Headlines
Loading...
Oleh: Nanik Farida Priatmaja 

Rencana kenaikan BBM sontak membuat panik seluruh rakyat. Bagaimana tidak, di tengah kondisi ekonomi yang semrawut, bisa-bisanya pemerintah mewacanakan kenaikan harga BBM yang jelas-jelas akan berdampak terhadap seluruh harga barang dan jasa.

Tak dimungkiri rencana kenaikan BBM menimbulkan pro kontra berbagai pihak. Tak sedikit pihak yang langsung turun ke jalan melangsungkan aksi damai menyuarakan penolakan kenaikan harga BBM karena dinilai semakin mencekik rakyat.

Dilansir dari laman CNN.com (31/8/2022), Ratusan buruh dan pekerja Jawa Timur (Jatim) menggelar aksi demonstrasi memprotes rencana kenaikan harga BBM, di depan Gedung Negara Grahadi, Surabaya.
Para buruh yang berasal dari Surabaya, Sidoarjo, Gresik, Mojokerto, Pasuruan, Tuban, Probolinggo, Jember, Lumajang, dan Banyuwangi itu membentangkan poster bernada protes.

Dampak kenaikan harga BBM pastinya akan semakin memperburuk kondisi ekonomi negeri dan hal ini telah diprediksi oleh pemerintah. Kenaikan harga barang-barang, ongkos produksi jelas tak bisa dihindari. Hal ini akan mengakibatkan penurunan jumlah produksi yang berujung pada pengurangan karyawan sehingga jumlah pengangguran makin bertambah dan berpotensi meningkatnya kriminalitas.

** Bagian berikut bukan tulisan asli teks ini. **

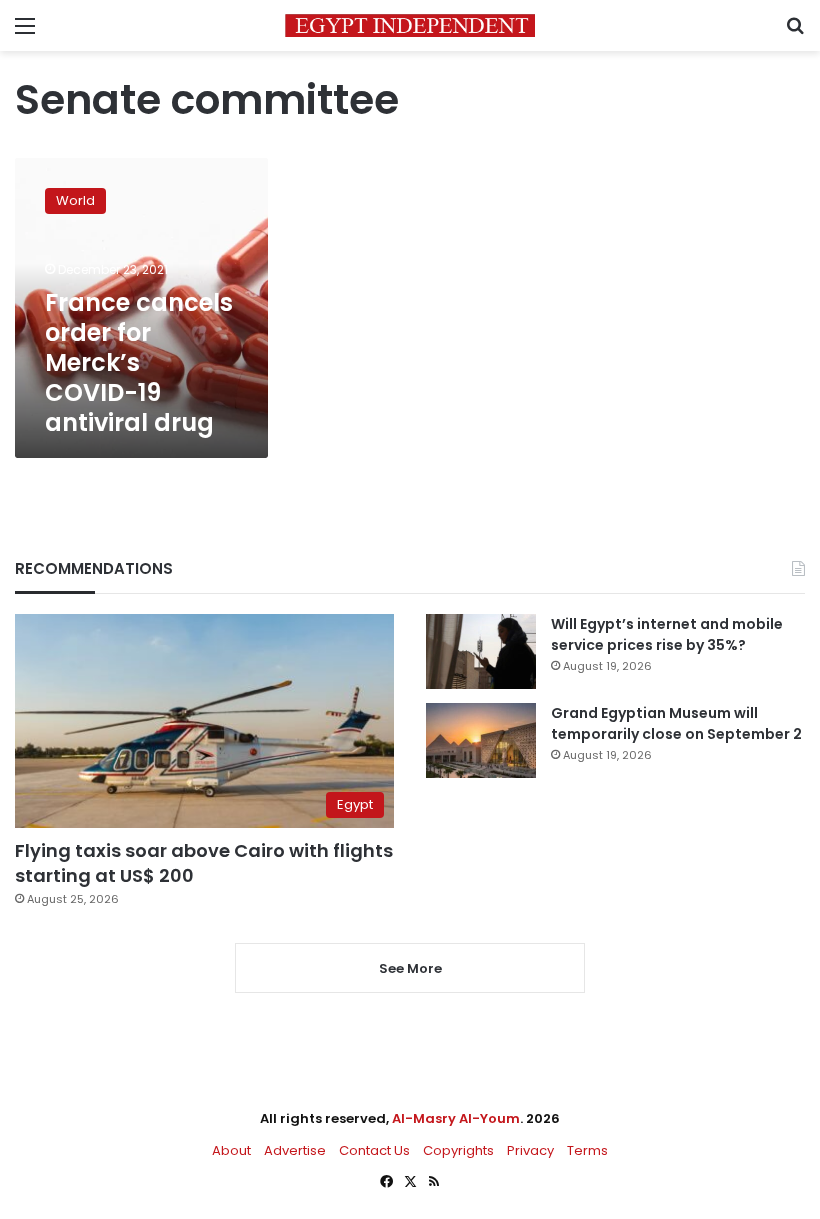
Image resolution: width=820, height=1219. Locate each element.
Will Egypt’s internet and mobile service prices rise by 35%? (667, 634)
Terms (587, 1150)
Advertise (295, 1150)
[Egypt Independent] (410, 25)
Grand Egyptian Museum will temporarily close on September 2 (676, 723)
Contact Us (374, 1150)
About (231, 1150)
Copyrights (458, 1150)
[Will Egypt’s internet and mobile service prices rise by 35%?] (481, 651)
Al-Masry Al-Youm (456, 1118)
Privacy (530, 1150)
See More (410, 968)
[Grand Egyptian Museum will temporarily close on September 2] (481, 740)
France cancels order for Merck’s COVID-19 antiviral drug (139, 362)
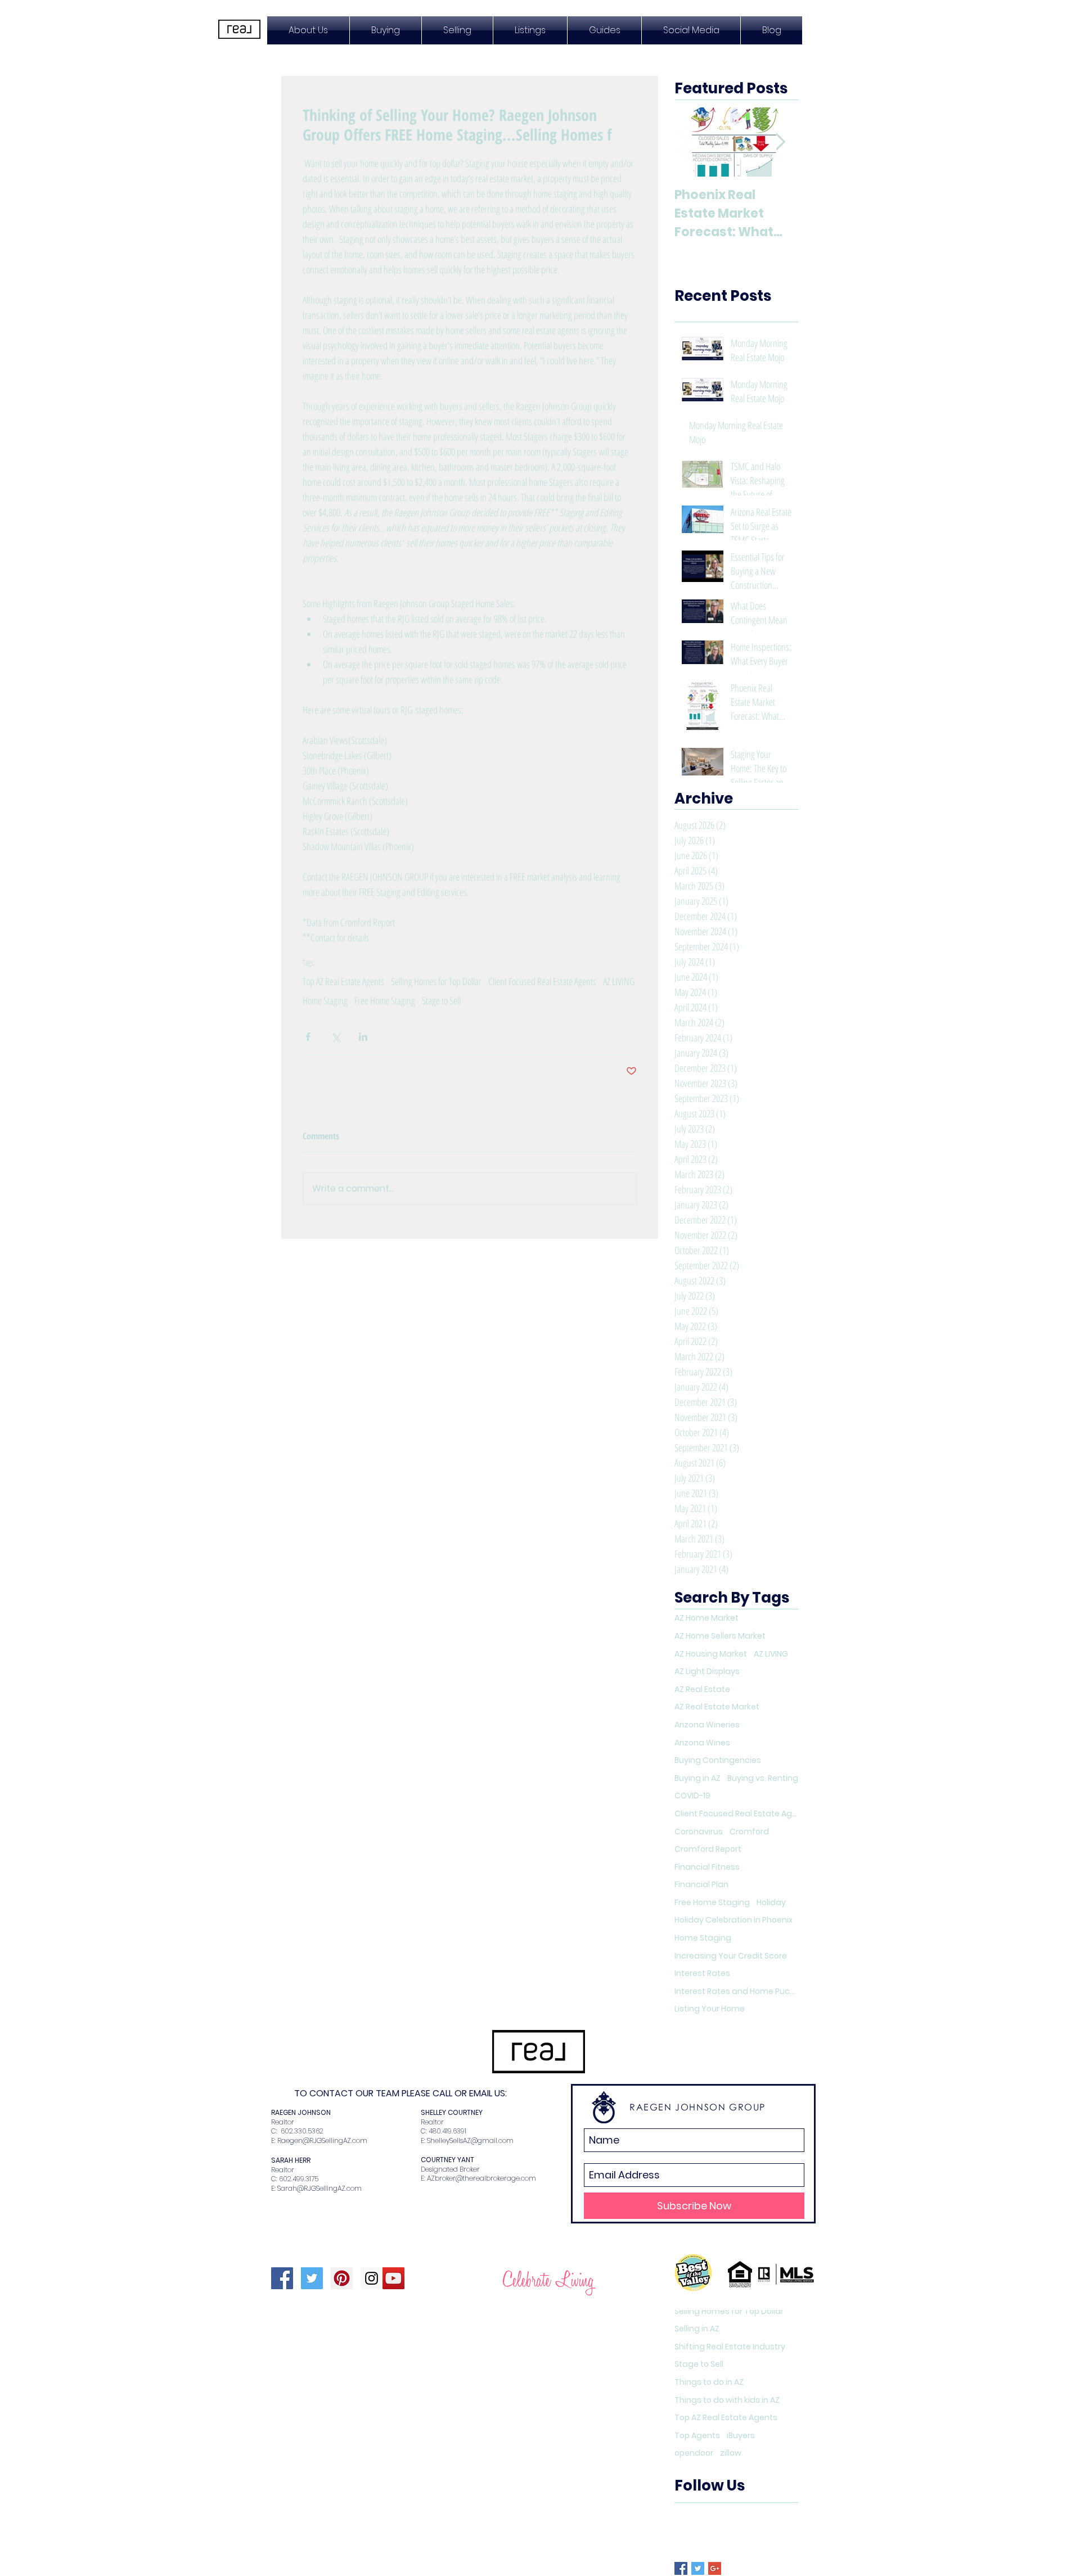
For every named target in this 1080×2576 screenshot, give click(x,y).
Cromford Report (707, 1849)
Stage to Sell (441, 1000)
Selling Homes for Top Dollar (436, 981)
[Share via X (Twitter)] (335, 1036)
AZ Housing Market (710, 1654)
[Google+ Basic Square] (714, 2568)
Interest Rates (702, 1973)
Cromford (749, 1831)
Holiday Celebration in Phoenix (733, 1920)
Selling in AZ (696, 2329)
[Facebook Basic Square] (680, 2568)
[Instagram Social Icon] (371, 2278)
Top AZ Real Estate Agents (343, 981)
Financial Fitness (707, 1867)
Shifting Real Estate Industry (729, 2347)
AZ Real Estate (702, 1689)
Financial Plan (701, 1884)
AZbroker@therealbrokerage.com (481, 2178)
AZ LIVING (618, 981)
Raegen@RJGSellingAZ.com (322, 2140)
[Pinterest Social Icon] (342, 2278)
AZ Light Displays (707, 1671)
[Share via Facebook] (308, 1036)
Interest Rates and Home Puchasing (736, 1991)
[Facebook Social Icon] (282, 2278)
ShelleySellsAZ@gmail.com (470, 2140)
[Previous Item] (692, 142)
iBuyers (741, 2435)
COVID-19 (692, 1795)
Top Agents (697, 2435)
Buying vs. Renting (762, 1778)
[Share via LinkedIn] (363, 1036)
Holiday (771, 1902)
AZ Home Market (706, 1618)
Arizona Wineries (707, 1725)
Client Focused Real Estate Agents (542, 981)
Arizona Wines (702, 1743)
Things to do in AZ (709, 2382)
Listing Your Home (709, 2009)
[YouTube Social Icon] (393, 2278)
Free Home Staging (384, 1000)
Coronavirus (698, 1831)
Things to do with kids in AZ (727, 2400)
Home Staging (325, 1000)
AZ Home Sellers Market (720, 1636)
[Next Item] (780, 142)
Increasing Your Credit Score (730, 1956)
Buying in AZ (697, 1778)
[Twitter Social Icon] (312, 2278)
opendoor (693, 2453)
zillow (730, 2453)
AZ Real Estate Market (716, 1707)
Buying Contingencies (717, 1760)
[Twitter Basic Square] (697, 2568)
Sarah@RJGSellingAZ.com (319, 2188)
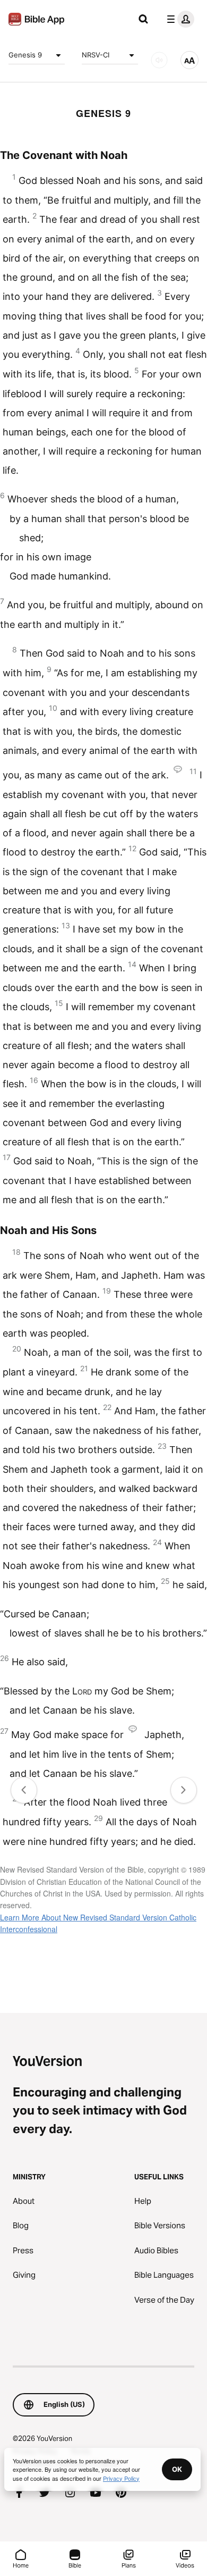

Kenaikan harga BBM akan meningkatkan angka kemiskinan. Harga bahan baku naik, dunia usaha makin terpuruk dan inflasi akan naik. Hal ini jelas mengakibatkan banyaknya dunia usaha gulung tikar.

Dampak kenaikan harga BBM begitu luas dan berisiko. Pemerintah seharusnya mengkaji ulang dan mencari solusi terbaik sebelum memutuskan kebijakan kenaikan harga BBM. Meski pemerintah berdalih bahwa dengan menaikkan harga BBM tak lain dampak kenaikan minyak mentah dan lemahnya nilai tukar rupiah terhadap dolar AS. Nilai 1 dolar AS setara Rp 14.700, lebih tinggi dari asumsi sebesar Rp 14.450. Sehingga pemerintah memutuskan menaikkan harga BBM bersubsidi. Jika harga tak dinaikkan maka APBN akan jebol dan pemerintah harus menambah subsidi Rp 198 triliun yang mana total anggaran subsidi Rp 700 triliun.

Kenaikan harga minyak dunia selalu saja menjadi alasan kuat untuk menaikkan harga BBM di Indonesia. Faktanya hal ini hanya digunakan sebagai momentum legalitas untuk menaikkan harga BBM bersubsidi. Padahal jika harga minyak mentah dunia sedang turun, pemerintah pun juga tak kunjung menurunkan harga BBM.

Terbukti bahwa pengesahan UU Migas semakin memasifkan liberalisasi migas di negeri ini. UU Migas membuka luas baik swasta lokal maupun asing sehingga bermunculan SPBU-SPBU swasta atau asing yang bukan milik perusahaan negara.

Hadirnya SPBU swasta ataupun asing jelas akan bersaing dengan penjualan BBM bersubsidi yang selama ini dijual oleh Pertamina. Sehingga jika berlangsung terus menerus akan membuat SPBU swasta dan asing pailit. Wajar saja liberalisasi migas berupaya dijalankan secara totalitas yakni dicabutnya subsidi BBM. Demi menyamakan  harga BBM dalam negeri dengan harga pasar. Terjadilah persaingan antara SPBU asing dengan SPBU Pertamina. 

Liberalisasi migas merupakan bagian dari penerapan sistem kapitalisme yang hanya fokus meraih materi demi kepentingan segelintir orang. Sayangnya sistem kapitalisme masih dijadikan sistem andalan dalam mengelola negeri ini. Hilanglah sudah harapan rakyat menikmati tejangkaunya harga BBM di negara yang kaya sumber daya alam.

Hanya melalui penerapan sistem ekonomi Islamlah negara mampu mewujudkan harga BBM yang terjangkau bagi rakyat.  Pengelolaan sumber daya alam yang dikelola penuh oleh negara sebagai harta milik umum akan digunakan sepenuhnya untuk kepentingan rakyat. Tak akan ada penguasaan asing dalam kepemilikan sumber daya alam. 

Dalam sistem ekonomi Islam, negara menetapkan harga BBM sesuai besarnya ongkos produksi. Bukan berdasarkan harga minyak mentah dunia. Wajar negara mampu menjual harga BBM yang terjangkau rakyat. Walhasil kesejahteraan rakyat mudah terwujud.